Monday, September 12, 2005

I woke up this morning knowing they were doing the September 11 thing in New York, so I switched on the TV and they were reading off the names. I ended up doing my morning sitting with the TV on and the names contributing to the stream of consciousness.

I tried to visualize what it might have been like in the North Tower above the impact zone. No one in the North Tower above the impact zone got out because all the elevators and stairwells were destroyed by the impact, unlike in the South Tower where one stairwell remained intact and passable from top to bottom.

I imagine very few people noticed the first plane approaching, but if they did and watched it, the feeling that this was very, very bad and something was about to go very wrong. I imagine that it was bad from the moment of the first impact.

Everyone would have heard the thunderous sound of the jet approaching seconds before impact, everyone would have felt the impact and explosion, everyone would have felt the building sway. The glass would have shattered and the scene would have immediately been chaotic and panicked. After that, it progressively got worse as smoke and fumes filled the upper floors, and for many people the situation was so literally and absolutely unbearable that it was a better decision to jump.

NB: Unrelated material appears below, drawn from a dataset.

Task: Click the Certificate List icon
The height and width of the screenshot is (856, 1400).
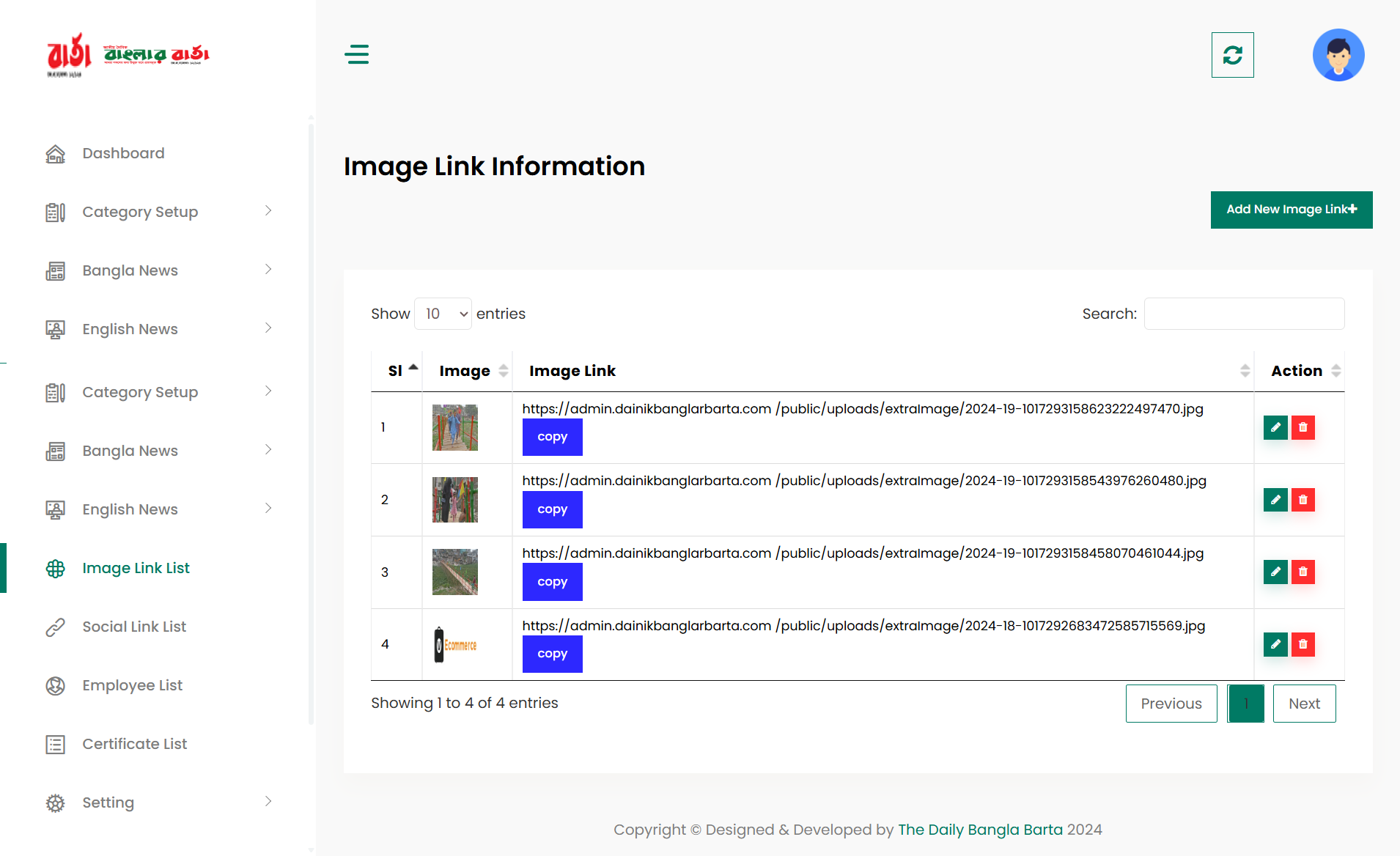Action: pos(56,744)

The reading of the names was very emotional, and I empathized and sympathized with the family and friends of victims. But I have to expand the scope of my sympathy beyond the sorrow of the people on TV who have the privilege of living in the wealthiest nation to have their sorrow broadcast publicly.

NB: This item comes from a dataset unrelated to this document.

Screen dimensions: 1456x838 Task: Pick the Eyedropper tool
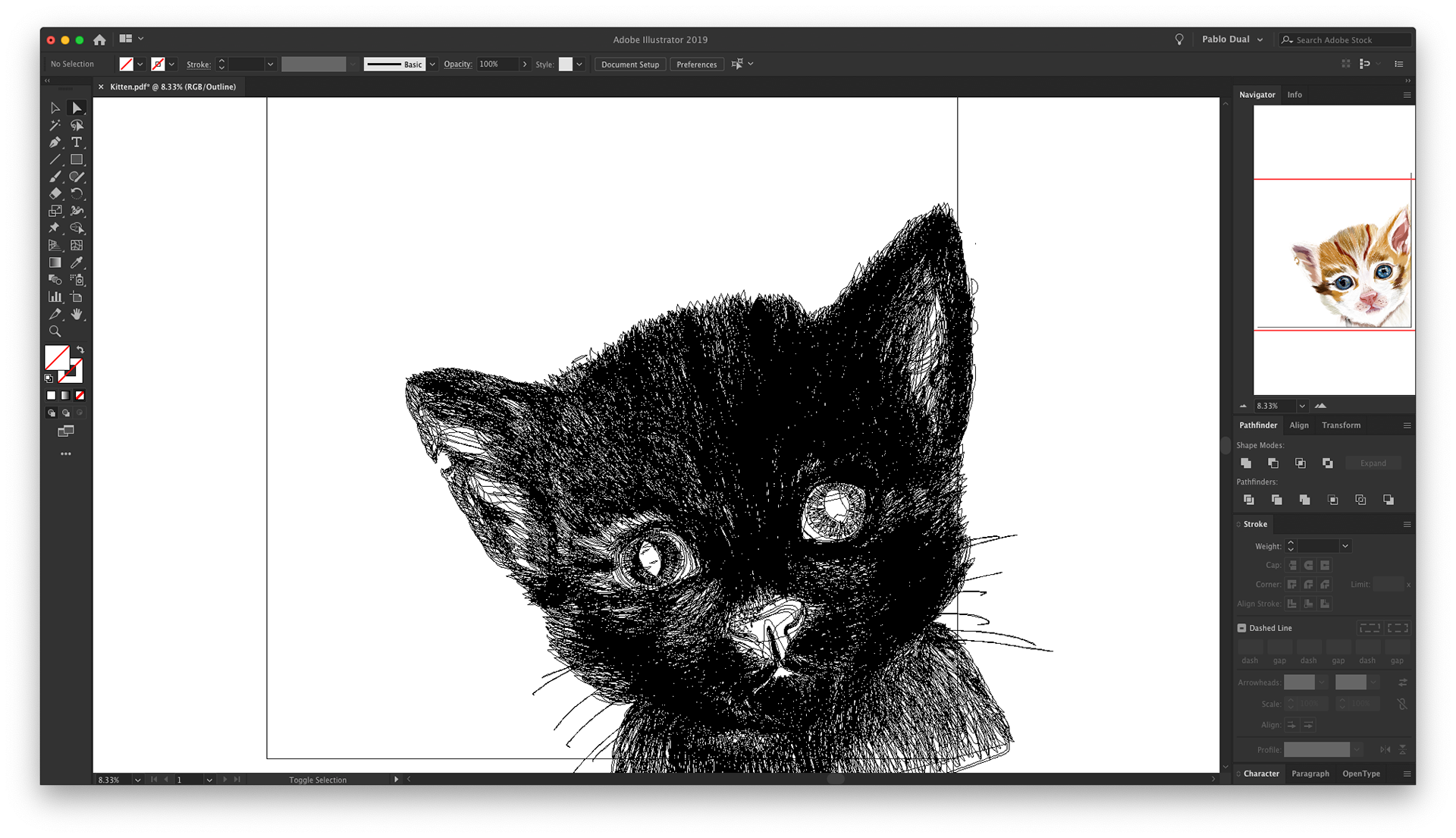coord(77,262)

My sympathy goes around the world to the countless people who also grieve for brothers, sisters, mothers, fathers, sons, daughters, victims of U.S. policies and international government and corporate actions that indirectly contribute to the rage that led to September 11.

I don't mean to open myself up to accusations that I'm blaming the U.S. itself for September 11, or belittling anyone's grief. I'm just extending my sympathy to where I feel it properly belongs. We can selfishly own our grief and believe we are the only ones affected, but I can't listen exclusively to the grief over loved ones in New York without also feeling the grief of thousands more around the world who I don't hear in memorium on the TV. They also have brothers, sisters, mothers, fathers, daughters, and sons.

Still, the world changed that day, that's for sure. Historically speaking, it was easily the worst day of my life.